I read the passage from February 18th, 2016, a short entry that documented the day I went in for my results. After blood work, an MRI, and 48 hours of waiting, we would know the verdict. Before the appointment, I had only written, "How are our lives about to change?"
They did change. I didn't have a brain tumor, and this made the news that I was losing my hearing and balance due to a degenerative inner ear disorder much easier to handle. We wept for the good news and hardly thought about the loss, committing to learn sign language and being grateful because we knew the alternative outcome.
I flipped to February 18th, 2017, a year from the news, and found that on that day one of my youngest had suffered from a stomach virus. The stark contrast to my entry just a year before was profound. Stomach viruses in littles generally send me into a fair amount of despair because, with four kids in the house, it becomes a contagious, two-week long affair. On that day though, with a sick toddler in distress and three more kids sure to follow, I found my entry was one of gratefulness.
Remember last year when we had to sweat it out until a four p.m. appointment to find out if I had a tumor? Well, today Eowyn has a stomach virus and it's fine. So much perspective. I'm grateful. (Also, it's really easy to get puke off of concrete floors.)
I was offered that perspective because of the near misses, the uncertainties, and the hard conversations. I was given the gift of gratitude because the words were there to remind me of where we'd been and where we'd ended up. It's easy to forget all the reasons to let the small things be small things, to lavish our attention on the minute beauties of existence.

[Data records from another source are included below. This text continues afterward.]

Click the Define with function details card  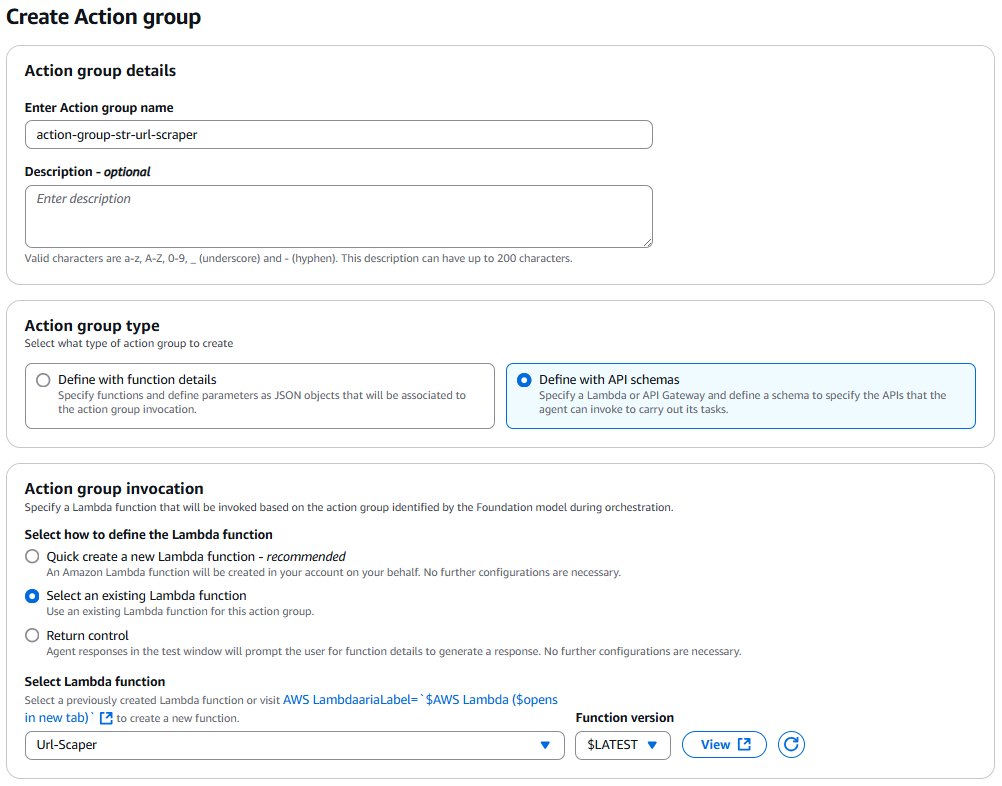pos(259,396)
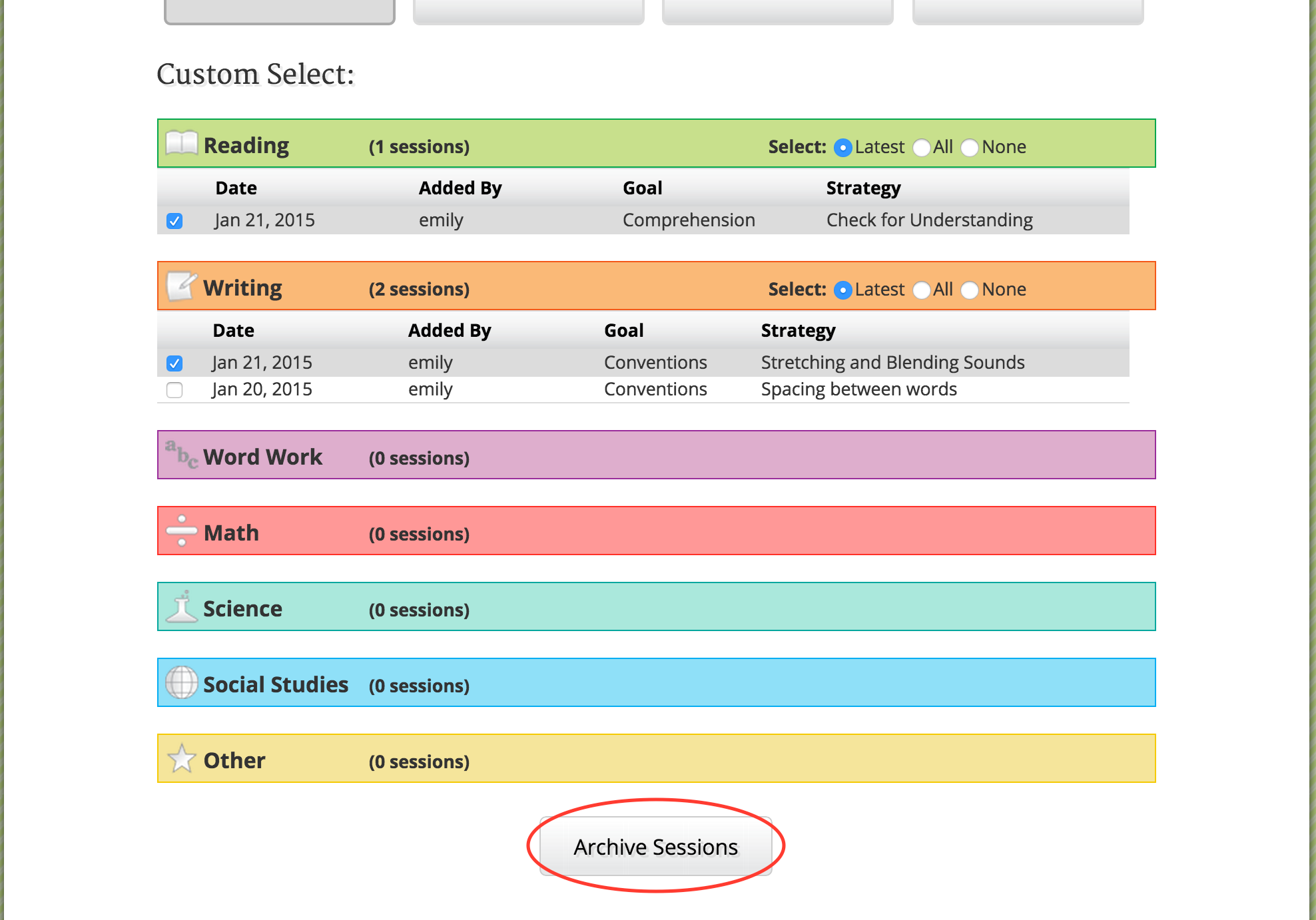Uncheck the Jan 20 Writing session checkbox

point(175,390)
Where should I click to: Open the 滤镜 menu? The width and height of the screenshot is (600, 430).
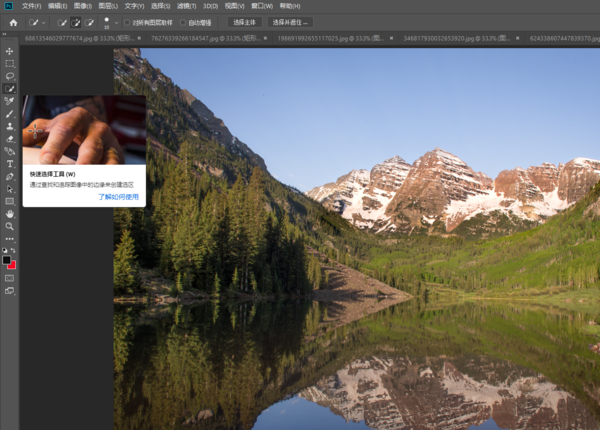coord(184,5)
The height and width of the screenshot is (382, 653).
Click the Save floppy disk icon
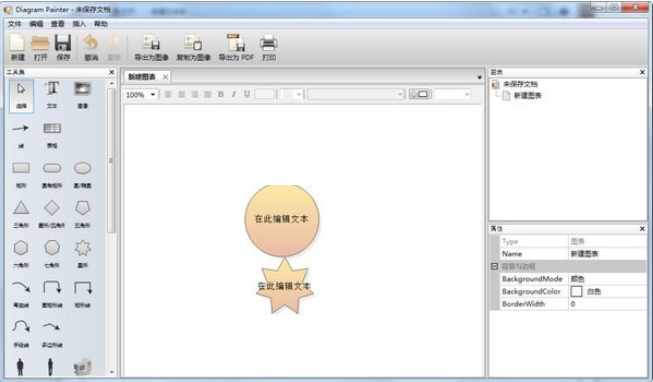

I could because I was here to wake up to the sound of puking and to embrace my child while she felt sick. I was here for the next nine days, when each child came down with the stomach virus and we lounged in our pajamas watching too much TV and eating many rounds of toast. I'm still here to laugh because there are hearing aids and acupuncture for vertigo, and I am around to take part in it all when I need it.
The gratefulness just for the privilege of each day does, on occasion, get buried under everyday life, but when I forget, I pick up our journal. I read our words. There's evidence of life and trials and triumph.
I was here. I am here. That's enough.